__PROBLEM DETAILS__: Below are the records; give again exactly the lines that run from the one with "Click the browser" through the last line.

(Dataset entries)
+===+

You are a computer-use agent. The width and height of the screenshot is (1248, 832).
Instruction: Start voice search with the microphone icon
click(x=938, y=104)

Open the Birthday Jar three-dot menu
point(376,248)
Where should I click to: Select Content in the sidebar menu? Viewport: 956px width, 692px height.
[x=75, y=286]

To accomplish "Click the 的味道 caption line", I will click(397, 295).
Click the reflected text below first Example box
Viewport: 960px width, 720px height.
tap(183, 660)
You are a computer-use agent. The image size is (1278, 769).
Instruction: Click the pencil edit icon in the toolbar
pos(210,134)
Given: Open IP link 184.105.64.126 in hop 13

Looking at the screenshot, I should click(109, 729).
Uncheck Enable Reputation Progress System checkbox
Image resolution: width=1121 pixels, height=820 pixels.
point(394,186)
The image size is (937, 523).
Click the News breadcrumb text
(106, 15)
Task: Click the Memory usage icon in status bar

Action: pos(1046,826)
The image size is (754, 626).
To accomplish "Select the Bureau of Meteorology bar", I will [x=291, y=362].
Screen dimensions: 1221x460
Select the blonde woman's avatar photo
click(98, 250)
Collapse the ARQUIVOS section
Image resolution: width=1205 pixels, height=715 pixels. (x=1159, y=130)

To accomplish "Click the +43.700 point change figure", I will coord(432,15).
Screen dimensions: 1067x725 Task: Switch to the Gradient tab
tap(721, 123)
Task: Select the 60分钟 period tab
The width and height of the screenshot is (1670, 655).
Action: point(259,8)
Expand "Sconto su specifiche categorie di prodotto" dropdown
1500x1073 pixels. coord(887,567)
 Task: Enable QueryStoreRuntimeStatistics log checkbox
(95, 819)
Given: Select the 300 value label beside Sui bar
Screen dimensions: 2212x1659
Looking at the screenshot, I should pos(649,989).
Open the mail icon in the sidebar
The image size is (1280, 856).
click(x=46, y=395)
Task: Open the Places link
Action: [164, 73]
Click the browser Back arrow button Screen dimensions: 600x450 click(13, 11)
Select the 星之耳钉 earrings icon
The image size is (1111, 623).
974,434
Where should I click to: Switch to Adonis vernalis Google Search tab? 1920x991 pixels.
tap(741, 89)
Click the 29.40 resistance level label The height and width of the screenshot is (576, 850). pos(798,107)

+===+

__SOLUTION__:
Click the browser Back arrow button Screen dimensions: 600x450 click(13, 11)
Select the 星之耳钉 earrings icon
The image size is (1111, 623).
974,434
Where should I click to: Switch to Adonis vernalis Google Search tab? 1920x991 pixels.
tap(741, 89)
Click the 29.40 resistance level label The height and width of the screenshot is (576, 850). pos(798,107)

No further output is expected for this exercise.